マルスはぽかんと口を開けて固まる。生き方?この世界に見合った?
マルスの困惑も想定内だったのか、メタナイトはすたすたとマルスの横を通り過ぎると「まぁ、ゆっくり考えればいい」と言い残して遠ざかっていった。目が見えないことも忘れてその気配を頼りに振り返る。しかし、メタナイトは歩みを止めず、気付けば廊下にはただ一人マルスだけが残されていた。
メタナイトの言うことは、よく分からない。彼の発言はいつも難解だし、比喩と言外に込められた裏の意味がたくさん含まれている。今まで通りのマルスの生き方は、この世界に合っていないと言う。何故?マルスはこの生き方しか知らないのだ。誰かに求められ、誰かの声に応えて、そうして英雄王マルスは神話として語り継がれてきた。この生き方を否定されたら、一体僕に何が残るというのか……。

「…マスターのところに、行かなきゃ」

考えても今のマルスには分からないことだった。そんなことより、今はこの状況を解決するのが先決だ。例えどんな生き方を選択するにせよ、そつなくこなしていける自信はある。それにはまず、思い通りに動く体がなければならない。
マルスは壁を伝ってなんとか階段に辿り着くと、絨毯に足を取られつつも一段ずつそれを上っていった。階段を上がって、右に進んで、確か4つ目の扉がマスターのいる終点につながる扉だった。最悪、間違った扉を開けたとしても、上層階の部屋はほとんどが空き部屋で問題はないが、ただ大乱闘の予定の仲間が近くを通りかかると厄介だな、とマルスはぼんやり思った。壁伝いに歩くマルスはさぞ不自然だろうし、ロイやトキに見つかれば失明だとばれる可能性は大きい。階段を上がりつつ、周囲の気配にも神経を尖らせつつ、自然とマルスは足音を立てないように歩いていた。
普段はなんともない階段が、恐ろしく長く遠く感じられた。

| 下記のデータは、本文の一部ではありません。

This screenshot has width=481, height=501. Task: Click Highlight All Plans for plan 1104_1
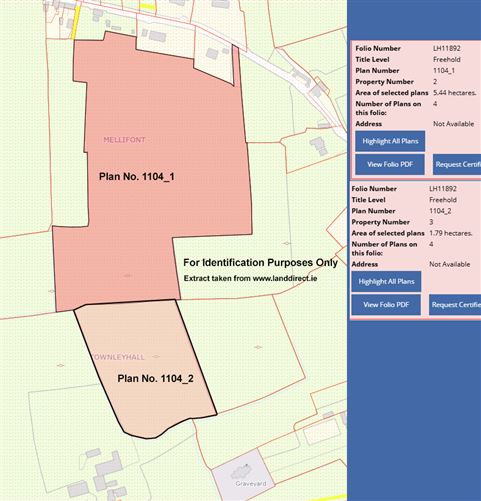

何度も躓いて、一段ずつ踏みしめているからなのだが、それが余計に緊張感を煽る。こんなことなら、屋敷中の階段の段数を把握しておけば良かった、とマルスが考えながら足を踏み出すと、しかし想定していた段差はなく、唐突に長い階段は終わりを告げた。上りきっていたのだ。かけるはずだった体重が行き場をなくし、マルスは無様に膝から崩れ落ちた。これは情けない、と内心苦笑していたマルスは、しかし突如かけられた声に凍り付いた。

「…だ、大丈夫か!?」

ぎょっとして声の方を振り向く。ロイの声。階段を上がった先の廊下にロイがいたらしかった。なんて間が悪い、とマルスは唇を噛む。よりによってここに彼がいるなんて。

「…あはは、格好悪いところを見られちゃったなぁ」

極力なんでもない風を装いながら、マルスは立ち上がって膝の埃を払う。その僅かな間に、マルスはいつもの愛想笑いを作り上げる。

「考え事してたら、躓いちゃって」
「マルス…」

ロイは明らかに動揺しているらしい声でマルスの名を呼んだ。微妙な間があって、ロイは誰かと一緒にいるらしいことに気が付いた。静かだが、確かに誰かの気配がある。しかし、その誰かが声を発してくれないことにはマルスにはその相手に見当も付かない。
早く話題を切り替えなければ、あわよくば、もう一人が誰なのか割り出さなければ、とマルスははんなりと笑って続けた。

「君たちは、大乱闘の予定かい?今日はチームかな」
「……」

返事がない。代わりに、誰かが歩み寄ってくる。きっとロイが、躓いたことを気にして、怪我でもないかと近くで見に来たのだろう、とのマルスの思考は引っくり返る。腕を掴まれて、捻り上げられた。何故、と思ったままが口から滑り出る。

「…ロイ!?何をするんだ!」
「マルス!」

目の前の人物は、声を発さなかった。代わりに先ほどの位置から動いていないらしいロイの悲鳴にも似た声が言う。

「また…目が見えなくなってるのか…」

そして的確にマルスの現状を言い当てる。――カマをかけられたのだ!さしずめ、先ほどの不自然な間は、黙っていろともう一人がロイに合図を送ったから生まれたものだろう。

「…え?ち、違うよ、今のは、間違えて…」
「じゃあ、今お前の手を握ってるのは誰か、言ってくれよ」

ロイじゃない。かなり大きい手だ。だが、ロイと共に行動している可能性が高い人物は一人しかいない。大丈夫、とマルスは自信をもって自分の手を捻り上げるその腕を掴んだ。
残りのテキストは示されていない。